No, it is is a standalone story with no connection to Star Wars – a near-future “what if.”
It starts off depicting an alternate timeline where robots / artificial intelligence are developing in the mid-twentieth century. Then, most of the movie takes place about 40 years from now when robots are so mainstream that they apparently have lives of their own.
The simplest artificial people are clunky automatons, but the more sophisticated ones look human – except for an odd rotating cylindrical shaft running crossways in their skull where their ears should be.
But the United States is waging a war against all of them. A.I. is accused of the terrorist nuking of Los Angeles, and so the U.S. has a silently menacing superweapon floating over the last robot-tolerating enclave, a united southern Asia – in a clear analogy to the Vietnam War.
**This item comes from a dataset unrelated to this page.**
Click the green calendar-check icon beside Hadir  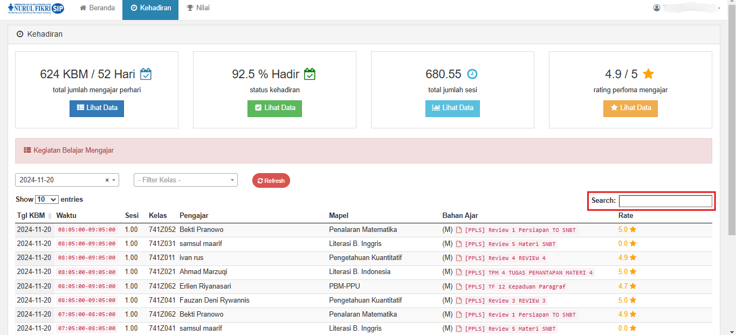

That is where we are introduced to the protagonist (played by John David Washington of “Amstrerdam,” “Tenet,” “BlacKkKlansman”), who is working undercover with a love interest (Gemma Chan of “Eternals,” “Raya and the Last Dragon”) who develops into something more.
In her first big role, Madeleine Yuna Voyles plays the child in the middle of all this. Ken Watanabe gets more action than he usually does as a robot guerrilla.
“The Creator” reminds me of “Ad Astra” and “Mission to Mars” – other near-future tech adventures that gave me the feeling that they wanted to be in the epic vein of “2001 – A Space Odessy.” But 2001 was an unforgettable, unrepeatable landmark – and no successful science fiction / speculative fiction movie maker has risked and succeeded at the high concept (and length) of the original 2001 epic…except perhaps “A.I.” to some extent (which was begun by the maker of 2001).
The image of a literal hole in the head of the robots is jarring, making it clear they are not human, although everything else about them looks real – including appearance and emotions. But after a while, the spinning hollow chrome cylinder – which is an incredibly serious vulnerability that is never a vulnerability – looks more like an excuse to show off special effects that are optically indistinguishable from reality, rather than portraying sensible technology.
Likewise, the closing act feels more like an increasingly implausible lack of monitoring technology and ability to maintain control in situations that should have zero possibility for lacking control.
The silent giant crosshiars targeting of sites from a near-orbit station is a spooky aspect of this high-tech war, especially how it is first introduced at night at ground level.
“Apocalypse Now” meets “Blade Runner” meets “Avatar” – and seeking their level of gravitas, with mixed results.
My rating: Three out of five unenclosed hard drive holes in the head.